There is a few threads on here that deal with recovering the PM's from these types of capacitors. Try searching for ""MLCCs" or ceramic capacitors.


----------



## Findm-Keepm (Dec 27, 2013)

niteliteone said:


> Those little ""tan or black colored rectangular things"" are commonly called MLCC's (multi Layered ceramic capacitors [tan] and resistors [black] not "tantalum capacitors"
> For the most part the black resistors are worthless, though a few high grade ones might have some silver in the solder ends.
> The tan capacitors will usually contain silver and sometimes palladium inside the ceramic bodies and solder ends. They are like saving pennies (and worth about as much).
> The caps do have value and many people buy them, including myself. They even sell them on ebay.
> There is a few threads on here that deal with recovering the PM's from these types of capacitors. Try searching for ""MLCCs" or ceramic capacitors.



With no pictures, your post is misleading. Kemet and Sprague DO manufacture Tan and Black Tantalum capacitors. 











To the OP: Compare your capacitors using a Google search for SMD Tantalum - use their image search feature.

As for Etack, I sold him several pounds of tantalums earlier this year and can confirm he is honest, quick, and communicative - and a great guy!

Cheers,
Brian


----------



## necromancer (Dec 27, 2013)

I also have about 12 pounds to send to Eric, forgot all about them


----------



## etack (Dec 27, 2013)

Thanks Guys happy to serve.

If you have any questions on Ta caps I can and will help.

On MLCCs I can help with them too.

I have a blog with lots of pics for Ta caps. check it out and if this is what you have and you strip them I will buy them.

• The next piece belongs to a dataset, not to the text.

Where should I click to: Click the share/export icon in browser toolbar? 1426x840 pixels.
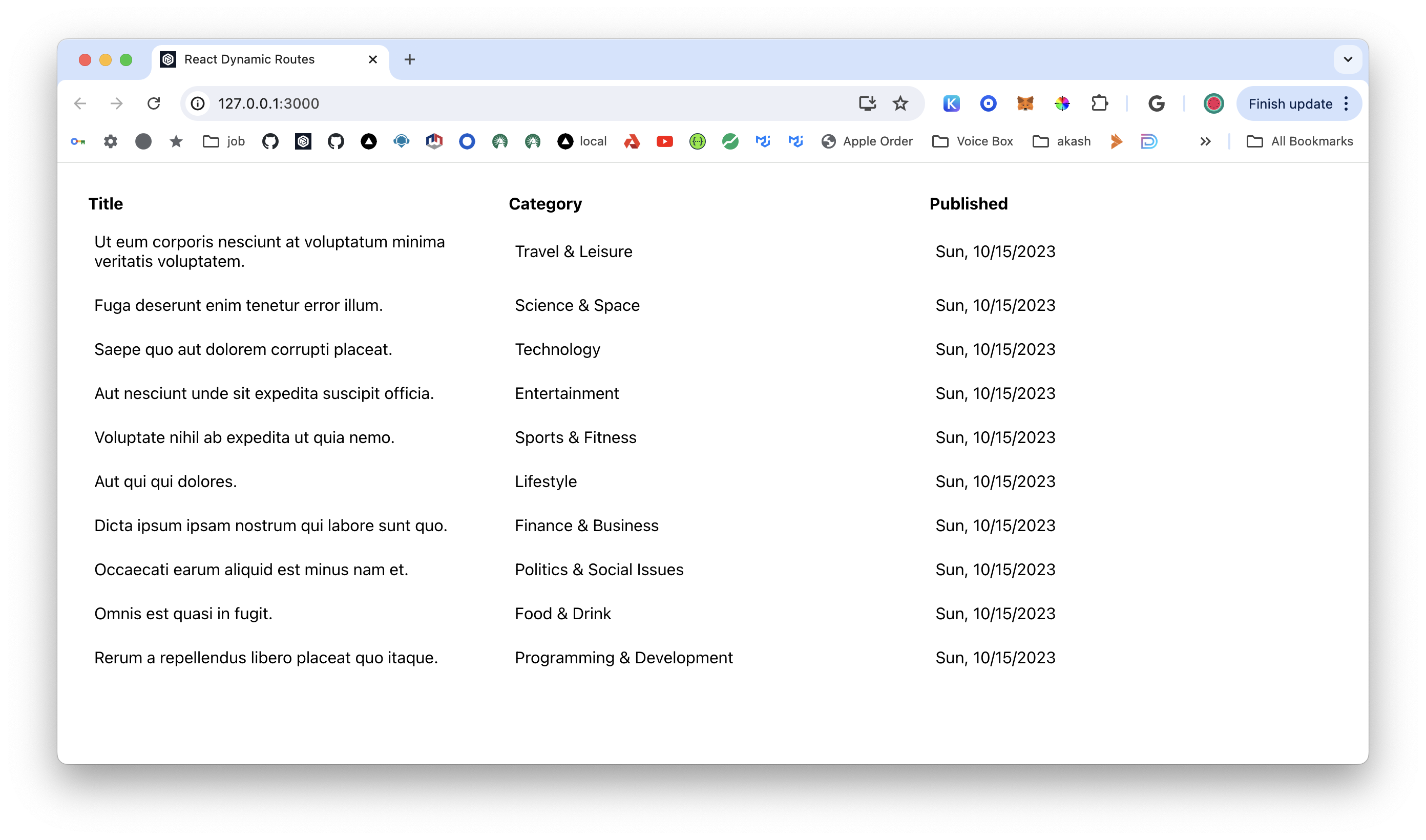point(867,104)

http://recycletantalumcapacitors.blogspot.com/

Eric


----------



## bmgold2 (Dec 28, 2013)

Slightly off topic here but...

I assume these are removed with a heat gun? Does that destroy them as components? I haven't tried removing any surface mount components but I have (at one time) been into building electronic projects as a hobby and was wondering if that method of removal could be used to salvage components for personal reuse.

bmgold2


----------



## butcher (Dec 28, 2013)

Many components can be removed with heat and reused, I can remove sensitive to heat transistors, or integrated circuits with a torch, and not ruin them by heat, although using a heat sink can help, one key is not to heat the component too hot or too long, sometimes higher heat that will de-solder faster will work better than a low heat that has to take longer and lets the heat soak into the component before the solder melts.

I think the heat gun would take longer and would heat up the more sensitive components, some components can take a lot of heat and still be good, some can be ruined by heating easier.


----------



## etack (Dec 28, 2013)

As far as I am concerned they are all scrap metal to me. Break them, pull them, heat them I don't care.

Eric


----------



## bmgold2 (Dec 28, 2013)

I was only asking about reusing components for hobby use but if you check out the price of some of these components new you can see that they range from a couple cents to several dollars each. I don't think it is worth trying to sell the components (at least most of them) for reusing them but if you had a project that needs them, I wouldn't be against scrounging some scrap parts instead of paying for them new plus paying the shipping. (Reduce - Reuse - Recycle)

Thanks for the info. I agree, if you are just saving them for scrap, remover them the fastest way you can.

bmgold2


----------



## butcher (Dec 29, 2013)

Actually I have a very large stock of parts bins, of parts for reuse, electronic parts can be valuable to an repair shop or electronic hobbyist, some of this stuff they do not make any more, a lot of it is common, and then again a lot is obsolete, but the equipment that needs those parts can still be running machinery, I have seen times where I needed one obsolete component to repair a machine worth many thousands of dollars.


----------



## Bjl84 (Dec 29, 2013)

thanks al for the input the things i am talking about are what findem-kepem put in his post i probably shout have put pictures instead of my poorley informed description, my way depopulating is a heat gun or sand bath depending on the size of board i guess i wil jlust keep saving up til i have enough to sell


----------